BACKGROUND: Human basal stem cells, with their self-renewal and multilineage differentiation capacity, are essential tools for modeling airway diseases and advancing regenerative medicine. However, existing culture systems often rely on undefined components like serum, bovine pituitary extract, or feeder cells, limiting reproducibility and clinical translation. To address this limitation, we developed a well-defined culture medium that enables the long-term expansion of human airway basal stem cells while preserving their proliferative and differentiation potential. METHODS: We formulated a novel medium (sfBSC) comprising 14 defined components, including basal media, supplements, growth factors (EGF, FGF10), and signaling inhibitors (Y-27632, A-83-01, DAPT, DMH1).

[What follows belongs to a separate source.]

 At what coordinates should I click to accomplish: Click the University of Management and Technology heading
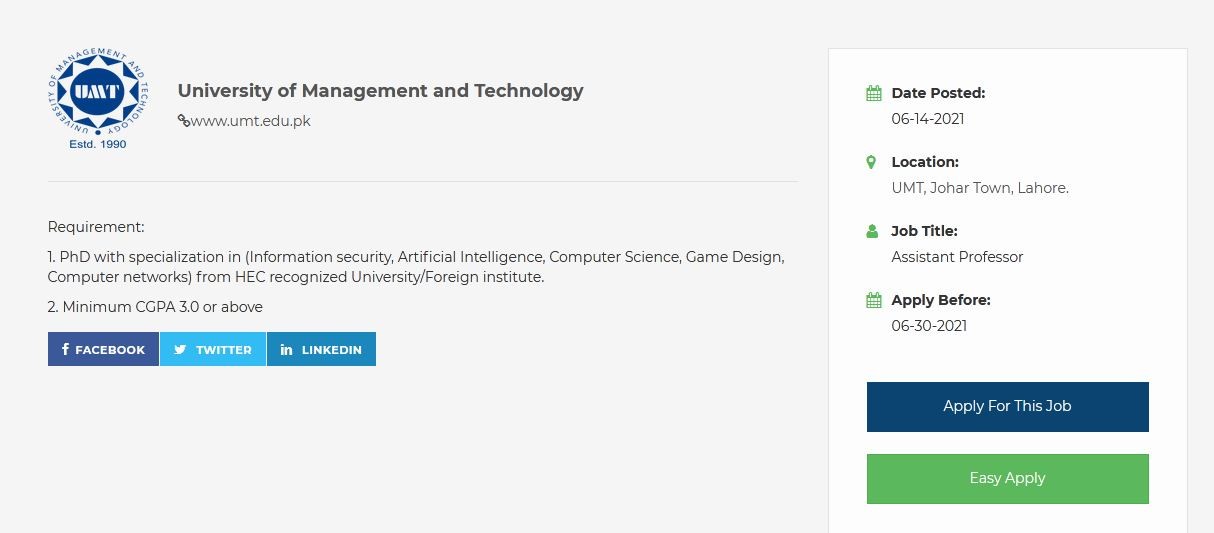380,91
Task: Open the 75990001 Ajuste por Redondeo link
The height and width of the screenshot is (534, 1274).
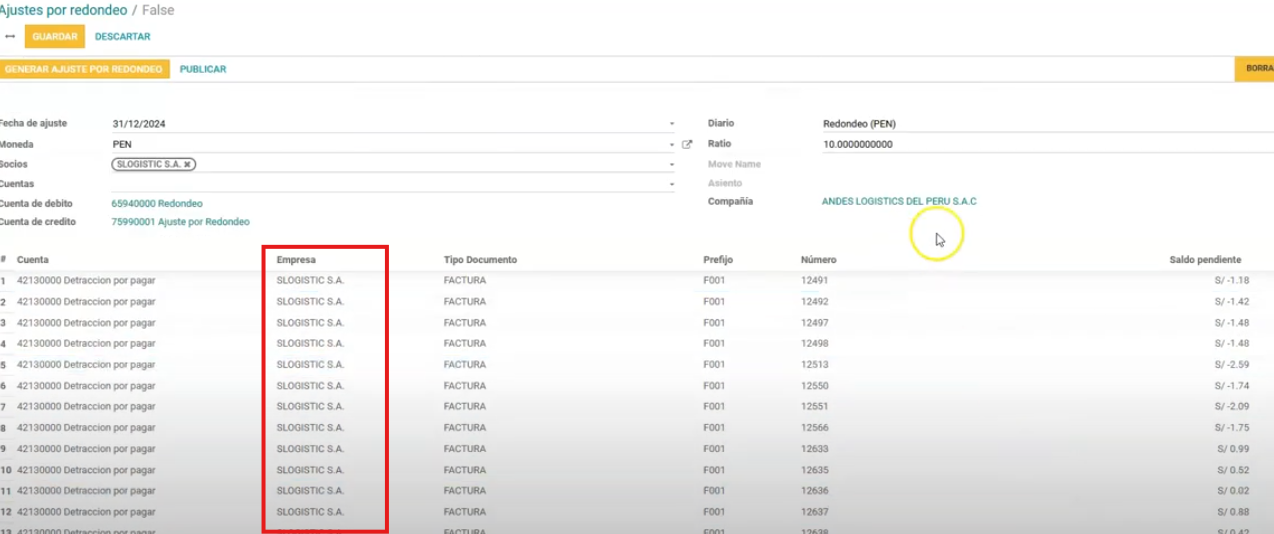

Human bronchial and small airway epithelial cells were cultured over multiple passages in sfBSC and assessed for morphology, population doublings, marker expression, and differentiation capacity via air-liquid interface and organoid cultures. RNA-seq was performed to explore molecular changes across passages. RESULTS: Bronchial and small airway epithelial cells were expanded up to 17 and 24 passages, respectively, with stable morphology and consistent cell size (10-15 μm). Cells maintained expression of canonical BSC markers (TP63, KRT5, NGFR) throughout long-term culture. Differentiation assays confirmed the ability to generate ciliated, goblet, and club cells. Optimized concentrations of EGF (1 ng/mL) and FGF10 (0.4 ng/mL) were critical for sustained proliferation. RNA-seq revealed stable marker expression and metabolic changes over time. CONCLUSIONS: sfBSC medium offers a defined, reproducible, and scalable platform for basal stem cell culture, enabling applications in disease modeling, regenerative medicine, and clinical-grade cell production.